Selected excerpt –
But nobody does it. It all gets bagged up & put in the rubbish bin to sit in landfill for ever & ever. Disgusting isn't it. Much more disgusting than having a system for disopsing of the poo properly. This is how we do it. There is a plastic bucket by the change table. Everything with poo on it goes into this bucket during changing. Wet nappies & covers go into a separate bucket. After the changing process is complete, you take the bucket to the laundry. Anything that doesn't need to be scraped goes straight in the soaking bucket, the covers go into their own bleach free bucket of water. The rest goes to the toilet. Holding the nappy with one hand & the toilet brush with the other, the poo is brushed into the toilet. Flush, rinsing nappy & brush. The brush goes back into its container of nappy soaker. You take the bucket back into the laundry & tip the nappy into the soaking bucket. The change room bucket gets a rinse & then some nappy soaker & water swished around. It is then emptied into the soaking bucket. The change table bucket is put back in place for the next change.

Then you wash your hands. It's quick, easy and nothing to be afraid of. Whatever type of nappy you use, you still have to deal with poo. Nothing that won't wash off with soap & water.

Stored data –
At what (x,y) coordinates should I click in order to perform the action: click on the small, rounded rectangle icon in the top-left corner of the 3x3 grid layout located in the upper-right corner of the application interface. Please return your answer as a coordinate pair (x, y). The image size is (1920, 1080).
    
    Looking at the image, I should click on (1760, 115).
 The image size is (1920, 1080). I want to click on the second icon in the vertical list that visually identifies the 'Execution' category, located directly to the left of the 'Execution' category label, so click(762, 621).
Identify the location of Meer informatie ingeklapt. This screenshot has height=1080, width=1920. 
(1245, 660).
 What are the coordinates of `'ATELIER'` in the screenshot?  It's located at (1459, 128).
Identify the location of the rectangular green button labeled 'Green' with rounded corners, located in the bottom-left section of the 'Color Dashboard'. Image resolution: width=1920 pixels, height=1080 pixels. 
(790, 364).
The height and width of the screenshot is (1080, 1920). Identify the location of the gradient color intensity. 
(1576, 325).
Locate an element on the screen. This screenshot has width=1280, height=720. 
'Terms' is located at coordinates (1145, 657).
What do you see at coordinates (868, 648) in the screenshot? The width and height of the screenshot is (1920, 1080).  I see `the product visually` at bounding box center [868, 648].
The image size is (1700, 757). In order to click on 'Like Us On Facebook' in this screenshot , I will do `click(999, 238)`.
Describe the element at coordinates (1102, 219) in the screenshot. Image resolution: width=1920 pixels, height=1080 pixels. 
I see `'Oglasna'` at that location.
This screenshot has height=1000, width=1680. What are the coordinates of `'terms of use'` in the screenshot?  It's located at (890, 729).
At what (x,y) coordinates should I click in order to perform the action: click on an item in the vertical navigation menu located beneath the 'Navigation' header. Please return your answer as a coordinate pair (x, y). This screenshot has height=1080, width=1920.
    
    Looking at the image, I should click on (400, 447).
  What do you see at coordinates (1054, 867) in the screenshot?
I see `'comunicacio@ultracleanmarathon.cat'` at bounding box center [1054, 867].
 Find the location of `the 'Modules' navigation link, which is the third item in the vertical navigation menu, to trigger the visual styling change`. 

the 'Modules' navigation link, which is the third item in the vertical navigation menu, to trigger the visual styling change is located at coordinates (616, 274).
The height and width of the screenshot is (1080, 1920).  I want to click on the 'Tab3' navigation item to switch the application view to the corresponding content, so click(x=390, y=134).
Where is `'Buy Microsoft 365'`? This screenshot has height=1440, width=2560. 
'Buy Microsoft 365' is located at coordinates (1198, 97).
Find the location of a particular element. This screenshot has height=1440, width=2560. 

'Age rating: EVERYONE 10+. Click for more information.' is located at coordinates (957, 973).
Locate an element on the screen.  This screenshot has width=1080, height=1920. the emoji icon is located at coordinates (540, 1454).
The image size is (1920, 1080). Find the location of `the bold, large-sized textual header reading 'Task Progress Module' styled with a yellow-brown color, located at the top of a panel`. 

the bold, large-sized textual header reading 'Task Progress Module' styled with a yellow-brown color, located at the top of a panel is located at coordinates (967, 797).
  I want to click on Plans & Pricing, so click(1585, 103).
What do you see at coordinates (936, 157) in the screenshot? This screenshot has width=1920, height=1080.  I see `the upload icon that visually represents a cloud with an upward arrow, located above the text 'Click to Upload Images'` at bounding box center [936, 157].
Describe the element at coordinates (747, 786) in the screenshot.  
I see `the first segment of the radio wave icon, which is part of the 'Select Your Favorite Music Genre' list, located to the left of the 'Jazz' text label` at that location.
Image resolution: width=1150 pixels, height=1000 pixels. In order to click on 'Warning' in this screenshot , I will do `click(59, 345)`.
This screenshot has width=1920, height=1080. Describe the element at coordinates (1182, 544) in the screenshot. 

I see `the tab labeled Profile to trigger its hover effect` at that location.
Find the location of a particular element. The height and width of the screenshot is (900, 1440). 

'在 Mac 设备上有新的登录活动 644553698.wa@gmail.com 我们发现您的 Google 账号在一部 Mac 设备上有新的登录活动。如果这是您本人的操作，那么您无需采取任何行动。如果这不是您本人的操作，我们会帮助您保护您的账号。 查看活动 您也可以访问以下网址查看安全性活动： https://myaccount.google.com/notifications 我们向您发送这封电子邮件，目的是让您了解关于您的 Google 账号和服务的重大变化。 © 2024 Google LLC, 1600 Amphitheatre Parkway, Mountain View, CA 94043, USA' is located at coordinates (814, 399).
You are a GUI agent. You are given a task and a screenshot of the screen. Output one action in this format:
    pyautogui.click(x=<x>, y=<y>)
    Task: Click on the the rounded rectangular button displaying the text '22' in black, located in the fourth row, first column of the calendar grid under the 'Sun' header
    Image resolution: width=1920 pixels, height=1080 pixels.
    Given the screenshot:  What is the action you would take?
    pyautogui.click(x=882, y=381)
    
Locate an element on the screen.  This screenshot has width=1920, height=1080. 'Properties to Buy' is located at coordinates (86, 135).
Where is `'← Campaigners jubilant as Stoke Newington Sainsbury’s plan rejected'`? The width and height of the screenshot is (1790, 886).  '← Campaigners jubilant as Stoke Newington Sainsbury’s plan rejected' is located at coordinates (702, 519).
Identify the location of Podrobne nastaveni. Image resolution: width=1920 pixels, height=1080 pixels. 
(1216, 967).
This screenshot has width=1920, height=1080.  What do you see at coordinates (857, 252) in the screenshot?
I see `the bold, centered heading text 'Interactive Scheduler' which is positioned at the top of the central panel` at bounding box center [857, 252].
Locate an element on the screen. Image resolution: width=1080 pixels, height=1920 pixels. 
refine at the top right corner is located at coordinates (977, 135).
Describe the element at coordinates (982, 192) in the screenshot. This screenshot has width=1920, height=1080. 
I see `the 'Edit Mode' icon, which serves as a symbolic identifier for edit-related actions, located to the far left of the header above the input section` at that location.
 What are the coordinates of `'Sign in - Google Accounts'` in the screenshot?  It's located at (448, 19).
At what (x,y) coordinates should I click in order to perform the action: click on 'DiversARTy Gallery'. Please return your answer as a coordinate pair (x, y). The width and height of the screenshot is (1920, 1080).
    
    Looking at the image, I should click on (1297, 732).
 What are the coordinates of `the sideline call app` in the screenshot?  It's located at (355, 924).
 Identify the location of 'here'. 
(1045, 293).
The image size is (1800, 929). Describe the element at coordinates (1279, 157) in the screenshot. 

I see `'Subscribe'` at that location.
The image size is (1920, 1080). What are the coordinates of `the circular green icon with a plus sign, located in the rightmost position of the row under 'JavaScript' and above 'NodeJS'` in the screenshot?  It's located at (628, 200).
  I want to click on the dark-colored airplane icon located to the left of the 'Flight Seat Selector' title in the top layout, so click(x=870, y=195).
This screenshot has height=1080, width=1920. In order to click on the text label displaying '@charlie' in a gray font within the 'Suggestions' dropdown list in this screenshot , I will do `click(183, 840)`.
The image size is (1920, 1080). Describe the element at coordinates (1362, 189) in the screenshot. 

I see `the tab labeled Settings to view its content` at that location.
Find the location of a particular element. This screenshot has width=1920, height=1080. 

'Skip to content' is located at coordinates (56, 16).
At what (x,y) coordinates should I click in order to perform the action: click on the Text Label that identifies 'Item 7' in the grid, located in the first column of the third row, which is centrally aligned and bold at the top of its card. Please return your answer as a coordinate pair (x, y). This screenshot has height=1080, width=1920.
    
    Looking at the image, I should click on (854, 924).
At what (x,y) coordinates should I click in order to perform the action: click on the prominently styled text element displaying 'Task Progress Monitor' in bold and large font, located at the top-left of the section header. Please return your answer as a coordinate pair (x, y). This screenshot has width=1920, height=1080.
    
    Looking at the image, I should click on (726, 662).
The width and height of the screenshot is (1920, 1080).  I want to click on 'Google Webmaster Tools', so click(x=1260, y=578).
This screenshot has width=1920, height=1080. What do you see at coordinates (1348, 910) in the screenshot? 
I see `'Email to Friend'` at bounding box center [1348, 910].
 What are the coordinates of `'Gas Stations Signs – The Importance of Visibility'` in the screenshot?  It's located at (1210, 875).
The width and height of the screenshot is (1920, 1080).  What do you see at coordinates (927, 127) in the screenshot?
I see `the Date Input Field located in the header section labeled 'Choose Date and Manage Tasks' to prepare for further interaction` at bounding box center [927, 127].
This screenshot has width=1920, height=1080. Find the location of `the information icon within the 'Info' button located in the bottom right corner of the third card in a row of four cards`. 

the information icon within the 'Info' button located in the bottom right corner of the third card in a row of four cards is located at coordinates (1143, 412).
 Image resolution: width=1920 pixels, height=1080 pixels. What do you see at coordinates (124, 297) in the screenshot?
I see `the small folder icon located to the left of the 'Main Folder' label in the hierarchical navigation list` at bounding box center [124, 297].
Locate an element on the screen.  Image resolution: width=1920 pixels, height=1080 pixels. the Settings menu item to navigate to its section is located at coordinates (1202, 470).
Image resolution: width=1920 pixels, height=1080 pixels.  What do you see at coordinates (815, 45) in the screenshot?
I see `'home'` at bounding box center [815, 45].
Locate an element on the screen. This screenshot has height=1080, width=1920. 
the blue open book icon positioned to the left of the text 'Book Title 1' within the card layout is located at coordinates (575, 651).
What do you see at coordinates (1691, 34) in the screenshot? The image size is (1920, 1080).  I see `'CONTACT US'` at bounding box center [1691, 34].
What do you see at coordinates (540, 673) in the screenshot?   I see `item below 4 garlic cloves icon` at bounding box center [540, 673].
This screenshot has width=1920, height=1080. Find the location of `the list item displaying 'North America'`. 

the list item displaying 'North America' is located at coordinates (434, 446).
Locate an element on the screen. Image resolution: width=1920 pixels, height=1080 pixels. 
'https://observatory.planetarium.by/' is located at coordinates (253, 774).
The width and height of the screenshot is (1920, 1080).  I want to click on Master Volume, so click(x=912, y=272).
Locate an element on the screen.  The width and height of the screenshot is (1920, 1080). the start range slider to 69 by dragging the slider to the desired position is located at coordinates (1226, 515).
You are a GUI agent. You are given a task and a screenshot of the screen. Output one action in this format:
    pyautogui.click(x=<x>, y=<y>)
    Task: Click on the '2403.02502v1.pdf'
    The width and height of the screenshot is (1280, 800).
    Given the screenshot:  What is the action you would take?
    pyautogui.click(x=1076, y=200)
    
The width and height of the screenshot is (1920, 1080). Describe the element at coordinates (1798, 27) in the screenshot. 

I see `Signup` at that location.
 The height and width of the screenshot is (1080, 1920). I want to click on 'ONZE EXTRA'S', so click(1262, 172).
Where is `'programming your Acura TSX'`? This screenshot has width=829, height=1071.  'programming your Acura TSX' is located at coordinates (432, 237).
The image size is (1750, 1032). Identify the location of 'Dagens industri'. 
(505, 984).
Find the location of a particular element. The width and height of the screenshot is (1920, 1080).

Work to do –
A. In the nappy-cleaning text, where does the toilet brush go once the nappy and brush have been rinsed?
B. Reproduce the nappy-cleaning text word for word between "Then you wash" and "soap & water.", inclusive.
C. Write what comes next in the nappy-cleaning text, starting right after its final sentence.
You won't need the material.

Task answers –
A. Back into its container of nappy soaker.

B.
Then you wash your hands. It's quick, easy and nothing to be afraid of. Whatever type of nappy you use, you still have to deal with poo. Nothing that won't wash off with soap & water.

C.
Socks

I found this picture in a Ladybird Learning to Read book from 1959. 


There were also pictures of objects no longer common in every day life such as milk bottles, old cars, toy sail boats, marbles, childrens lace up leather shoes and plain wooden blocks.


Laundry Activism

There are certain things I take for granted, like being able to hang my wet washing outside to dry. Laundrylist is a North American organisation dedicated to educating  "people about how simple lifestyle modifcations, including air drying one's clothes, reduce our dependence on environmentally and culturally costly energy."   They claim that "clotheslines are banned by nearly all of California's 35,000 homeowners' associations."  It had never occurred to me that hanging washing outside might be someting I could be prohibited from doing.  Come to think of it, I think I have heard of people in swish apartment blocks not being allowed to hang their washing out on their front balcony.  As the sight of someones indies or tshirts drying on a rack or line might ruin some "classy" aesthetic. But I have never heard of such prohibition on such a large scale. I am truly shocked & appalled.

To counter this sorry state of affairs, Project Laundry List, together with other community groups, organises National Hanging Out Day every year on April 19.
The folks at laundrylist also see the beauty of washing out to dry & you can view art and photos at the gallery of clothesline art.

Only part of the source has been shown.